I think the answer to this question lies in what our earlier selves have taught us about passing information forward generation. The most successful have been stone carvings. Stone is far less susceptible to natural degradation than any organic fiber. Without stone carvings, we would not be able to predict when we achieved a level of intelligence.

Stone Tablet

Looking forward from stone, we moved to materials more suited to fast transcription. Those were the early days of papyrus as it evolved through paper, then to the printing press, then digitally to magnetic tape, magnetic discs, and solid-state storage devices. As we've produced exponentially more information, we've had to accommodate with exponentially capable media, both in terms of raw capacity, but also to ingest/output rates. We are optimizing for an exploding present, or near-future.

Computer Lab

This optimization is at odds with the goal of preservation into the far-future. Today's solutions are evolving in the direction of increased complexity, intensity, and resource requirements, so they are inherently less stable in the long run. What we need is a solution that drives toward stable, zero-consumption, zero-requirement for technology at all. A final resting place that can endure every kind of change we have ever seen or will ever see.

Thinking back to the stone carvers. What made stone such a successful medium to carry messages through the eons? In addition to its material property of permanence, it can easily be researched because it does not require any other device to decode or perform. It is what it is. All we have to do is look at it and work out the symbols.

So how can we apply this to data?

We can create a system where we can elect specific data to be permanently archived, and that information is milled, etched, or lazed into a very stable material and stored in a physically stable and politically neutral area. The Svalbard Global Seed Vault comes to mind as a place that would fit the bill.

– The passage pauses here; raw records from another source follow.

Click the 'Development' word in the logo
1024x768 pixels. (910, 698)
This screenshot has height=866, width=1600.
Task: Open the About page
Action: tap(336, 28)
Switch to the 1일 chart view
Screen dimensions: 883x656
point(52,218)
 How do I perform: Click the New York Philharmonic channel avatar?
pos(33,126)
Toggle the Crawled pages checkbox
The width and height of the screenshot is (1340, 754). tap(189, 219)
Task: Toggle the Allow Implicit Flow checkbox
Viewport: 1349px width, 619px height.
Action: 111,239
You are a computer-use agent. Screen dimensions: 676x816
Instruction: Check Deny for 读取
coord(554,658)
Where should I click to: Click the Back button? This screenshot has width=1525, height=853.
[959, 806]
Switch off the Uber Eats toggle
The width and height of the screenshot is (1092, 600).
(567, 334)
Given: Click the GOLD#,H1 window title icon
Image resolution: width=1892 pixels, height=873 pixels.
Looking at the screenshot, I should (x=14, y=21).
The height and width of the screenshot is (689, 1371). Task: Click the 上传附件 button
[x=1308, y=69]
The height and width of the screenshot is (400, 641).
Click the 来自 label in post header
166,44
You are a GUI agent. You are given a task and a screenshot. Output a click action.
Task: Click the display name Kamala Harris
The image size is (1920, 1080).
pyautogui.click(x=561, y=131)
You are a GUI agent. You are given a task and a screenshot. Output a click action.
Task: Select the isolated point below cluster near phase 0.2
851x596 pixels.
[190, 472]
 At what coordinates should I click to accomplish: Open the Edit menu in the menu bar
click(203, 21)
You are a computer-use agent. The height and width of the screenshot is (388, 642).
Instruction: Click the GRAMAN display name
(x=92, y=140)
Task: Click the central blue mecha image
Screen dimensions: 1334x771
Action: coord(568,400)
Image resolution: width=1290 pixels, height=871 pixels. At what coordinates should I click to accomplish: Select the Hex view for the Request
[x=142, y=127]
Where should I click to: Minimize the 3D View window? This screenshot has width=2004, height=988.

The material itself contains the text, images, sounds of the source encoded into the physical medium. The encoding schemes will be biased for simplicity (usually at odds with output length), with a consistent metadata/data layering.The materials will be on serialized plates, with a checksum hash of the plate's contents + the prior plate's hash, to ensure information integrity.

The facility maintains an inventory system as well, using the same physical storage technology. This allows for efficient retrieval of stored materials, as well as further integrity checking, as the plate's checksum will be present in the inventory system.

Encoding can be eight bits with two parity bits, or 1024 possible etching/milling positions per datapoint (10 bits total). The length of the metadata envelope is given in the initial bits, followed by a zero. The metadata envelope can then be consumed, which must include a Content-Length, Content-Type, and a Content-Encoding value.

Each possible Content-Type and Content-Encoding would be well documented in plates of their own, encoded in the most rudimentary form possible (e.g. raw ASCII text).

Information-wise, plates must be self-contained. Said another way, the information on a given plate must not depend on a prior plate's contents. Therefore, source information must be split apart into plate-size pieces, each able to supply the data it contains on its own. For instance, if we were digitally encoding the Mona Lisa, the plate containing her smile may be destroyed at some point. The remaining plates could still be used to visualize the rest of the painting. Or if we were storing the digital representation of Moby Dick, we may be missing a plate (which could be a page or more of the book), but the rest of the story would still be readable.

The plates will be placed into air-tight containers, each labeled with an identifier and master checksum. The mapping between container identifier and plate identifier is carried out in the inventory system, and the container moved to storage, its location noted in the inventory system. All updates to a container's location in the storage facility are made simultaneously in the inventory system.

By following these guidelines, we will be able to send our deepest learnings, artwork, feelings, and predictions farther into the future than any of our increasingly delicate mechanisms that technology is producing today.